Saved data entries:
• • • •

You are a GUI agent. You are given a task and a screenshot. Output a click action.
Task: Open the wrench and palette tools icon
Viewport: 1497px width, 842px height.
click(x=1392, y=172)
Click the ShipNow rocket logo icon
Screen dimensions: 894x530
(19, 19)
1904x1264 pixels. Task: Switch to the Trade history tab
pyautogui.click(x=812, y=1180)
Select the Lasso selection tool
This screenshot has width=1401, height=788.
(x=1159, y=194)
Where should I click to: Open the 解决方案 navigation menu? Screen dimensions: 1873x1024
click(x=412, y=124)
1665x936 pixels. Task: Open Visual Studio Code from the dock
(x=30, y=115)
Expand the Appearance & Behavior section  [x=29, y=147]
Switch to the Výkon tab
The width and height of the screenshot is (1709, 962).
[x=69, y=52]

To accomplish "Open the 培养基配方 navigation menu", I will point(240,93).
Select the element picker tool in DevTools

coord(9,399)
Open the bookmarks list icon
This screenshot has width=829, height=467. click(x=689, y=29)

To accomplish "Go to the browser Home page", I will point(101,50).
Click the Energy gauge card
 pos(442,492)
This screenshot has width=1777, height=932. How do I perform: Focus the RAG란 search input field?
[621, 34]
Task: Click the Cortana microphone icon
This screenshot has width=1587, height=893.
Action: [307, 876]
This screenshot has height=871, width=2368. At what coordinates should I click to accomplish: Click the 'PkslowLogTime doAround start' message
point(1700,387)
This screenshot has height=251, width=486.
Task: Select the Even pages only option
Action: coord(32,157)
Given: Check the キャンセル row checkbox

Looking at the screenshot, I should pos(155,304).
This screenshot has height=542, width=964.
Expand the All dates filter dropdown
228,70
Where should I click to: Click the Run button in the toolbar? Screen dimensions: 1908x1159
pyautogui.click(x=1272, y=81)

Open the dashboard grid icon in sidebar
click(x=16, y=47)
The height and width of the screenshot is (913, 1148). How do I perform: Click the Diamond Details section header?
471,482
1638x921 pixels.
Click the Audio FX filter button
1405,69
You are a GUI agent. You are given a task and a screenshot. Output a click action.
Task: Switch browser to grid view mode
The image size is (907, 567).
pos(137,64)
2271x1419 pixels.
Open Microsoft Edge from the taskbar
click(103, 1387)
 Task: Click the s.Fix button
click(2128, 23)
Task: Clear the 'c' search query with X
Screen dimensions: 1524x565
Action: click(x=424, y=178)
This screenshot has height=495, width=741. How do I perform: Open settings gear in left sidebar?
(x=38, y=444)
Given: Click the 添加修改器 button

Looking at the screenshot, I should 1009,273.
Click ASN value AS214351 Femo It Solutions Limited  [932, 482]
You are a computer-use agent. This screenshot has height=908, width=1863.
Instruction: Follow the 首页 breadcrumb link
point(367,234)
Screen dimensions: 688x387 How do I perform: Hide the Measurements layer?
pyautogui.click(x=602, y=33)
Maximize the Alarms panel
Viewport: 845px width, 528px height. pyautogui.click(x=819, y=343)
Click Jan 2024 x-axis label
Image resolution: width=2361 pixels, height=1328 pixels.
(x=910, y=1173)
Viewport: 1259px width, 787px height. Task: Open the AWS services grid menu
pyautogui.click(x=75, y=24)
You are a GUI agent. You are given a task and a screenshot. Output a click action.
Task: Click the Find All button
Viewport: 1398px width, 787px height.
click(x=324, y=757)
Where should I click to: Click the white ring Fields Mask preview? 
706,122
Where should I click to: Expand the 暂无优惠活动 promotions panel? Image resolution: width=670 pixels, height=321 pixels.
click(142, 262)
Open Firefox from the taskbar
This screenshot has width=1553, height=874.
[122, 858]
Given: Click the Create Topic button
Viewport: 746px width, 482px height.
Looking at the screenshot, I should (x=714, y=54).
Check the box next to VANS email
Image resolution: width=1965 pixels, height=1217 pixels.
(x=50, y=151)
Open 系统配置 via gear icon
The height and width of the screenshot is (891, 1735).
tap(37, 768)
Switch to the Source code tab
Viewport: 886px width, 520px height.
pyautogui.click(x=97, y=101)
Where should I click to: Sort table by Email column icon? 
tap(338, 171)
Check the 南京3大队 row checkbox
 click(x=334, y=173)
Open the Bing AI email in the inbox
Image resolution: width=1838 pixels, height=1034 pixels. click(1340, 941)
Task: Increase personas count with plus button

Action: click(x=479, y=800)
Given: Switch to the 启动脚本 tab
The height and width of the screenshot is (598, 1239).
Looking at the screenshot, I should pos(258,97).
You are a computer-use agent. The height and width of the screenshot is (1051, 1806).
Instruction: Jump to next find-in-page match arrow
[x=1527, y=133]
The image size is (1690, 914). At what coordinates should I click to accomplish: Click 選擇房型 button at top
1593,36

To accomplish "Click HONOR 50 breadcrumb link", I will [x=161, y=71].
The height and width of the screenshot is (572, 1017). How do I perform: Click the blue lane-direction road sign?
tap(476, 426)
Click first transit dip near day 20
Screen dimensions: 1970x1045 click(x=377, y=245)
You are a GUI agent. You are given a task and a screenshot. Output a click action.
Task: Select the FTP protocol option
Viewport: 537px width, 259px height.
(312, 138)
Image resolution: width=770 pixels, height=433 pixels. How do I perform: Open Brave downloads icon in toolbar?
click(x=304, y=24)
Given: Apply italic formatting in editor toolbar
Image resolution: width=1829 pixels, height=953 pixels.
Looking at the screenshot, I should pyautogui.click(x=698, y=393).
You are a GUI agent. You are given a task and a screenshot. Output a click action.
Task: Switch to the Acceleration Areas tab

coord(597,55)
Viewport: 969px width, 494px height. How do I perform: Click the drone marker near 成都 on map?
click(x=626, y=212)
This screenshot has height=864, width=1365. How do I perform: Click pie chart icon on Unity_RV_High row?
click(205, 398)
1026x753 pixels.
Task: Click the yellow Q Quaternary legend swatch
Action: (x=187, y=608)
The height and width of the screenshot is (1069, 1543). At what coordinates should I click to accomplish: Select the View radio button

• • • •

Work order: Each line above must be reproduced exactly.

Finished exercise:
You are a GUI agent. You are given a task and a screenshot. Output a click action.
Task: Open the wrench and palette tools icon
Viewport: 1497px width, 842px height.
click(x=1392, y=172)
Click the ShipNow rocket logo icon
Screen dimensions: 894x530
(19, 19)
1904x1264 pixels. Task: Switch to the Trade history tab
pyautogui.click(x=812, y=1180)
Select the Lasso selection tool
This screenshot has width=1401, height=788.
(x=1159, y=194)
Where should I click to: Open the 解决方案 navigation menu? Screen dimensions: 1873x1024
click(x=412, y=124)
1665x936 pixels. Task: Open Visual Studio Code from the dock
(x=30, y=115)
Expand the Appearance & Behavior section  [x=29, y=147]
Switch to the Výkon tab
The width and height of the screenshot is (1709, 962).
[x=69, y=52]

To accomplish "Open the 培养基配方 navigation menu", I will point(240,93).
Select the element picker tool in DevTools

coord(9,399)
Open the bookmarks list icon
This screenshot has width=829, height=467. click(x=689, y=29)

To accomplish "Go to the browser Home page", I will point(101,50).
Click the Energy gauge card
 pos(442,492)
This screenshot has width=1777, height=932. How do I perform: Focus the RAG란 search input field?
[621, 34]
Task: Click the Cortana microphone icon
This screenshot has width=1587, height=893.
Action: [307, 876]
This screenshot has height=871, width=2368. At what coordinates should I click to accomplish: Click the 'PkslowLogTime doAround start' message
point(1700,387)
This screenshot has height=251, width=486.
Task: Select the Even pages only option
Action: coord(32,157)
Given: Check the キャンセル row checkbox

Looking at the screenshot, I should pos(155,304).
This screenshot has height=542, width=964.
Expand the All dates filter dropdown
228,70
Where should I click to: Click the Run button in the toolbar? Screen dimensions: 1908x1159
pyautogui.click(x=1272, y=81)

Open the dashboard grid icon in sidebar
click(x=16, y=47)
The height and width of the screenshot is (913, 1148). How do I perform: Click the Diamond Details section header?
471,482
1638x921 pixels.
Click the Audio FX filter button
1405,69
You are a GUI agent. You are given a task and a screenshot. Output a click action.
Task: Switch browser to grid view mode
The image size is (907, 567).
pos(137,64)
2271x1419 pixels.
Open Microsoft Edge from the taskbar
click(103, 1387)
 Task: Click the s.Fix button
click(2128, 23)
Task: Clear the 'c' search query with X
Screen dimensions: 1524x565
Action: click(x=424, y=178)
This screenshot has height=495, width=741. How do I perform: Open settings gear in left sidebar?
(x=38, y=444)
Given: Click the 添加修改器 button

Looking at the screenshot, I should 1009,273.
Click ASN value AS214351 Femo It Solutions Limited  [932, 482]
You are a computer-use agent. This screenshot has height=908, width=1863.
Instruction: Follow the 首页 breadcrumb link
point(367,234)
Screen dimensions: 688x387 How do I perform: Hide the Measurements layer?
pyautogui.click(x=602, y=33)
Maximize the Alarms panel
Viewport: 845px width, 528px height. pyautogui.click(x=819, y=343)
Click Jan 2024 x-axis label
Image resolution: width=2361 pixels, height=1328 pixels.
(x=910, y=1173)
Viewport: 1259px width, 787px height. Task: Open the AWS services grid menu
pyautogui.click(x=75, y=24)
You are a GUI agent. You are given a task and a screenshot. Output a click action.
Task: Click the Find All button
Viewport: 1398px width, 787px height.
click(x=324, y=757)
Where should I click to: Click the white ring Fields Mask preview? 
706,122
Where should I click to: Expand the 暂无优惠活动 promotions panel? Image resolution: width=670 pixels, height=321 pixels.
click(142, 262)
Open Firefox from the taskbar
This screenshot has width=1553, height=874.
[122, 858]
Given: Click the Create Topic button
Viewport: 746px width, 482px height.
Looking at the screenshot, I should (x=714, y=54).
Check the box next to VANS email
Image resolution: width=1965 pixels, height=1217 pixels.
(x=50, y=151)
Open 系统配置 via gear icon
The height and width of the screenshot is (891, 1735).
tap(37, 768)
Switch to the Source code tab
Viewport: 886px width, 520px height.
pyautogui.click(x=97, y=101)
Where should I click to: Sort table by Email column icon? 
tap(338, 171)
Check the 南京3大队 row checkbox
 click(x=334, y=173)
Open the Bing AI email in the inbox
Image resolution: width=1838 pixels, height=1034 pixels. click(1340, 941)
Task: Increase personas count with plus button

Action: click(x=479, y=800)
Given: Switch to the 启动脚本 tab
The height and width of the screenshot is (598, 1239).
Looking at the screenshot, I should pos(258,97).
You are a computer-use agent. The height and width of the screenshot is (1051, 1806).
Instruction: Jump to next find-in-page match arrow
[x=1527, y=133]
The image size is (1690, 914). At what coordinates should I click to accomplish: Click 選擇房型 button at top
1593,36

To accomplish "Click HONOR 50 breadcrumb link", I will [x=161, y=71].
The height and width of the screenshot is (572, 1017). How do I perform: Click the blue lane-direction road sign?
tap(476, 426)
Click first transit dip near day 20
Screen dimensions: 1970x1045 click(x=377, y=245)
You are a GUI agent. You are given a task and a screenshot. Output a click action.
Task: Select the FTP protocol option
Viewport: 537px width, 259px height.
(312, 138)
Image resolution: width=770 pixels, height=433 pixels. How do I perform: Open Brave downloads icon in toolbar?
click(x=304, y=24)
Given: Apply italic formatting in editor toolbar
Image resolution: width=1829 pixels, height=953 pixels.
Looking at the screenshot, I should pyautogui.click(x=698, y=393).
You are a GUI agent. You are given a task and a screenshot. Output a click action.
Task: Switch to the Acceleration Areas tab

coord(597,55)
Viewport: 969px width, 494px height. How do I perform: Click the drone marker near 成都 on map?
click(x=626, y=212)
This screenshot has height=864, width=1365. How do I perform: Click pie chart icon on Unity_RV_High row?
click(205, 398)
1026x753 pixels.
Task: Click the yellow Q Quaternary legend swatch
Action: (x=187, y=608)
The height and width of the screenshot is (1069, 1543). At what coordinates should I click to accomplish: Select the View radio button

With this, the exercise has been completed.